_Texte du document_
○ ○ ○ ○

1. Mondialisation du principe de précaution/prévention. Moins que le principe de précaution couramment évoqué au cours de la crise, c’est le principe de prévention qui a été en réalité appliqué. En effet, de manière générale, le principe de précaution s’applique aux hypothèses dans lesquelles la réalisation d’un dommage grave et irréversible – bien qu’incertaine en l’état des connaissances scientifiques – pourrait intervenir. Il commande de mettre en œuvre des procédures d’évaluation des risques et l’adoption de mesures provisoires et proportionnées afin de parer à la réalisation du dommage. En l’espèce, les risques étaient avérés par des précédents comme par exemple des accidents évités de justesse, des coûts élevés de réparation ou encore des dommages subis par les appareils entrés dans de tels nuages. L’interruption du trafic aérien décidée par les autorités relevait donc de la prévention car il s’agissait d’éviter de faire courir aux passagers un réel danger.
2. Transnationalisation économique et fragmentation politique. Cette crise n’a pas été le seul résultat d’un phénomène naturel. Elle a aussi été favorisée par l’éclatement politique de la régulation aérienne. De même, elle a été amplifiée par les logiques économiques des entreprises du secteur aérien et plus largement par la mondialisation des échanges qui, en unifiant le monde, rend les économies extrêmement dépendantes du bon fonctionnement des systèmes de transport et de communication.

Analyse

Dans cette affaire, plusieurs éléments concourent à rapprocher les principes de précaution et de prévention : d’une part, l’incertitude sur la localisation exacte du nuage déplacé par le vent, d’autre part, l’insuffisance des connaissances scientifiques quant aux seuils de concentration en poussières à partir desquels la sécurité des avions serait menacée ; enfin, l’absence d’instruments efficaces capables de mesurer ces concentrations dans les différentes zones aériennes. Pour limiter les conséquences économiques de la fermeture du trafic aérien, il fallait analyser le risque cartographié grâce au modèle mathématique des météorologues. Mais cela n’a guère donné d’information sur la densité du nuage. En l’occurrence, c’est de façon simplement empirique – envoi d’avions d’essai dans les différents corridors aériens – que la gravité et la variabilité du risque a été testée par les compagnies aériennes, en liaison avec les autorités de régulation. Le conseil des ministres des transports européens a finalement distingué trois zones de risque en fonction de la concentration de l’air en cendres : 1) dans la zone de haut risque, le trafic a été interdit, 2) dans celle de risque moyen, il pouvait être autorisé par chaque État, 3) dans celle de faible risque, il restait ouvert. Dans une telle configuration d’acteurs, nul n’avait certes intérêt – à commencer par les compagnies aériennes et les régulateurs – à risquer de voir un avion s’abîmer ou même connaître un simple incident, compte tenu de la défiance généralisée à l’égard du transport aérien que cela aurait provoqué. Cependant, la révision des recommandations de sécurité, intervenue sans qu’un nouveau dispositif technique d’appréciation des risques n’ait été mis en place, révèle la fragilité de l’exigence de prudence dans un secteur d’activité essentiel au fonctionnement des sociétés en interdépendances économiques.

○ ○ ○ ○

_Exercice court 1_
D'après le texte sur la crise du trafic aérien, combien de zones de risque le conseil des ministres des transports européens a-t-il distinguées, et selon quel critère ?
_Exercice court 2_
Poursuivez le texte sur la crise du trafic aérien après sa dernière phrase.

_Extrait source_

○ ○ ○ ○

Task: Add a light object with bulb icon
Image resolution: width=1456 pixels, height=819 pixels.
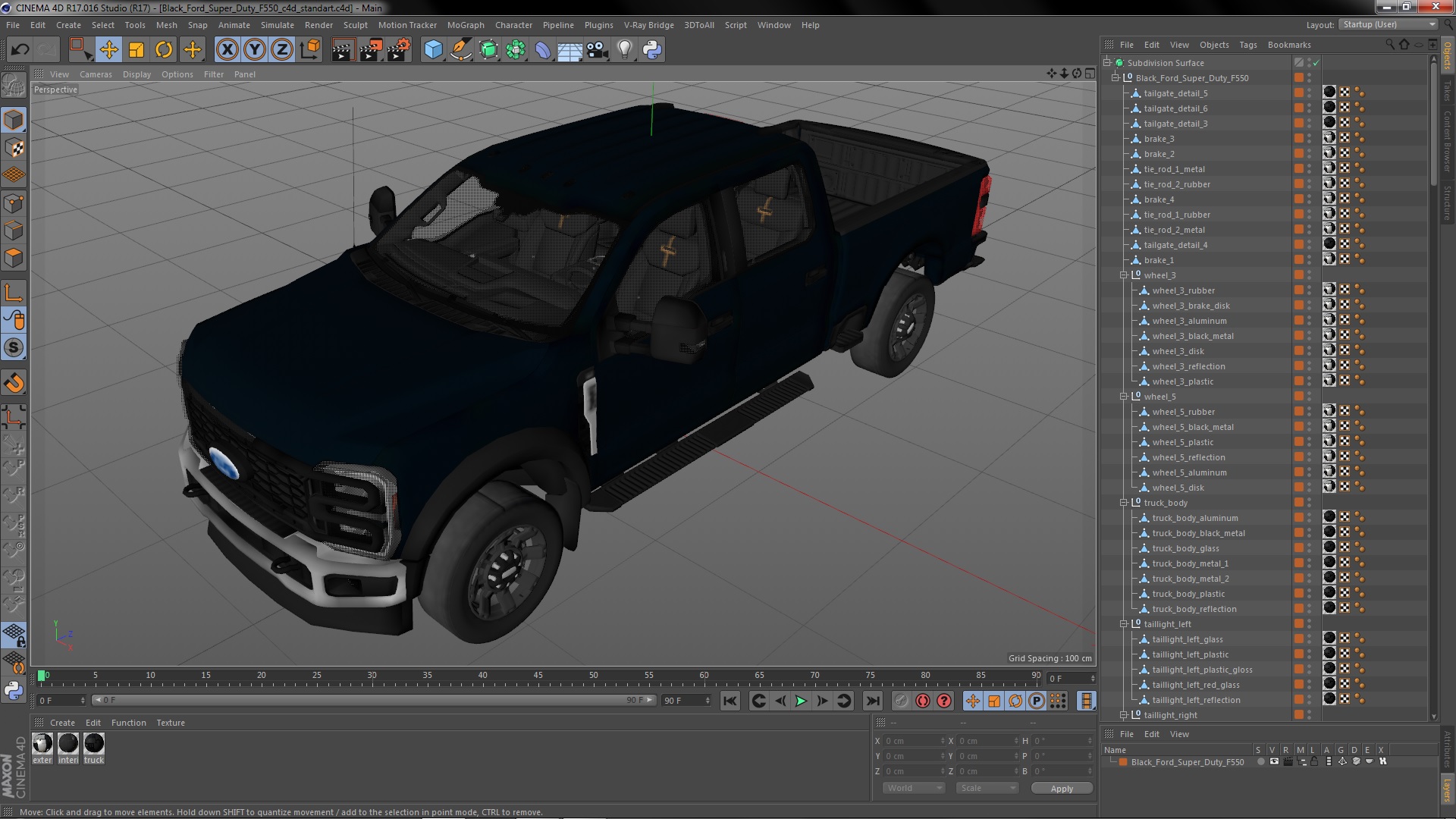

○ ○ ○ ○

_Réponse 1_
Il a distingué trois zones de risque, selon la concentration de l'air en cendres.

_Réponse 2_
Plusieurs facteurs ont contribué à aggraver la crise et à compliquer sa résolution. Tout d’abord le mode de régulation de l’espace aérien européen apparaît largement irrationnel. En effet, au lieu d’être découpé en espaces fonctionnels, il est divisé en espaces nationaux suivant les frontières étatiques, ce qui complexifie d’autant la circulation dans cette zone de grand trafic en y multipliant les goulets d’étranglement. De plus, au lieu d’être confiée à un superviseur européen exclusif, afin d’optimiser la circulation aérienne, la régulation est assurée par des organismes nationaux auxquels se superpose le régulateur européen, Eurocontrol. Ensuite les modèles économiques adoptés par les compagnies aériennes et les sociétés aéroportuaires accentuent les conséquences de toute fermeture, même partielle, de l’espace aérien. Organisées en réseaux centralisant le trafic aérien sur quelques hubs grâce auxquels elles optimisent le remplissage de leurs avions, les grandes compagnies se retrouvent très affectées par tout blocage de ces plateformes. Quant aux entreprises à bas coûts, celles dont la rentabilité repose sur une rotation continue de leurs avions à partir de petits aéroports qu’elles relient en étoile, tout risque d’interruption du circuit les conduit à préférer l’annulation préventive de tous leurs vols, plutôt que de subir les conséquences financières d’une prise en charge de passagers bloqués. Enfin, la division et la spécialisation mondiale du travail, ainsi que le développement des flux transnationaux – de marchandises, de services, de touristes –, accroissent rapidement les conséquences économiques de tout arrêt inopiné de la circulation aérienne sur une zone de fort trafic. En définitive, plus s’intensifie la mondialisation, plus les régulations nationales se révèlent inadaptées et plus les pressions sont alors fortes, dans les secteurs stratégiques assurant la circulation des flux, pour limiter l’application du principe de prévention à ce qui serait strictement nécessaire.

Références

Gérald Bronner, Étienne Géhin, L’Inquiétant principe de précaution, Paris, PUF, 2010.
Marie-Anne Frison-Roche (Éd.), Les Risques de régulation, Paris, Presses de Sciences Po et Dalloz, 2005.
Philippe Kourilsky, Geneviève Viney, Le Principe de précaution : rapport au premier ministre, Odile Jacob, La Documentation française, 2000.
Daniel Gaïa, Pascal Nouvel, Sécurité et compagnies aériennes, Éditions du Puits Fleuri, 2006.
Institut Pierre Simon Laplace (Université de Versailles Saint-Quentin), LATMOS, « Suivi des émissions de cendres du volcan islandais Eyjafjöll » 20/04/2010. Site Internet easa.europa.eu.